Outsourcing is not limited to conventional high-tech companies. Gills Onions in Oxnard peels, slices and dices fresh onions for food service and processing companies--notably McDonald's, Burger King, La Victoria and others. The onion business is growing 25% to 30% a year and has been for five years, says co-founder Steve Gill. Why so fast? "People don't want to peel onions," Gill deadpans.
There's more to it. Restaurants want to avoid accidents and workers' compensation claims from cuts, and public taste now demands fresh, rather than dehydrated, onions.
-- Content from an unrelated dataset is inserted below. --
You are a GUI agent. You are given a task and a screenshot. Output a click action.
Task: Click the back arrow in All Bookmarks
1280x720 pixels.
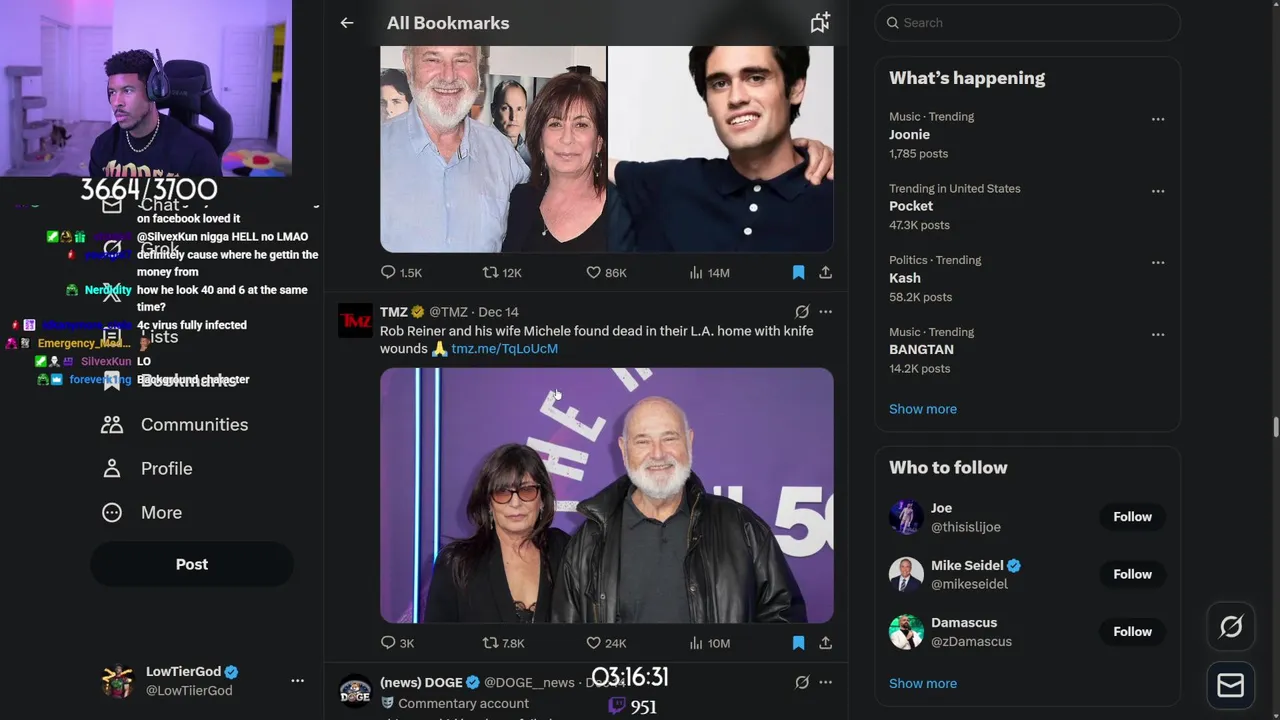point(347,23)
But business verities still apply. The Gills--who run a large farming company named Rio Farms in many parts of California--have invested $11 million to devise their own efficient onion peeling machines, reducing their costs. Investment and hard work, in other words, make onion kings.
Not all is rosy in Ventura County. A government budget crisis blew up recently. The county has growing pains, and a strong anti-growth sentiment requires a two-thirds majority to approve conversion of farmland to industrial zoning.
This can lead to confusion. CEOs of high-tech companies complain of power outages because the county and electric companies were ill-prepared for the growth of high tech firms that require a lot of electricity without interruption.
On the other hand, Ventura County wins high marks in surveys of regions favorable for business. More important, Ventura's fledgling companies win serious investment from global firms.
Accelerated Networks, a $10-million Moorpark company that developed a means of sending voice and data traffic over telephone lines, last year received $30 million in venture capital from Siemens. The giant German company will sell Accelerated's system along with its own telecommunications offerings worldwide.
Maxon Computer in Thousand Oaks is a 1-year-old U.S. subsidiary of the German firm Maxon that invented a low-cost program for three-dimensional motion video--the kind that makes household objects fly in TV commercials. But there is a broader implication to Maxon.
"The program is so easy to use, we can train hundreds of graphic artists," says Paul Babb, president of Maxon Computer. Big companies such as Disney "used to have a monopoly on good graphic artistry, but with the changing technology that will no longer be true," Babb says.
One of the clearest signals from start-up companies is that the Internet will soon reach a much broader public. Telsurf Networks was organized a year ago in Westlake Village to introduce an Internet program for the telephone, so that people who don't own computers can get and send e-mail and receive stock quotes, sports scores, news and any other information they desire. "The market is huge, 80 million people over 45 in the U.S. alone are not on the Internet," says Ken Guy, vice president of marketing.
The hallmark of Ventura County companies? Simple. The same ingenuity and flexibility that characterize the best of Southern California industry. It's a good indicator for the future.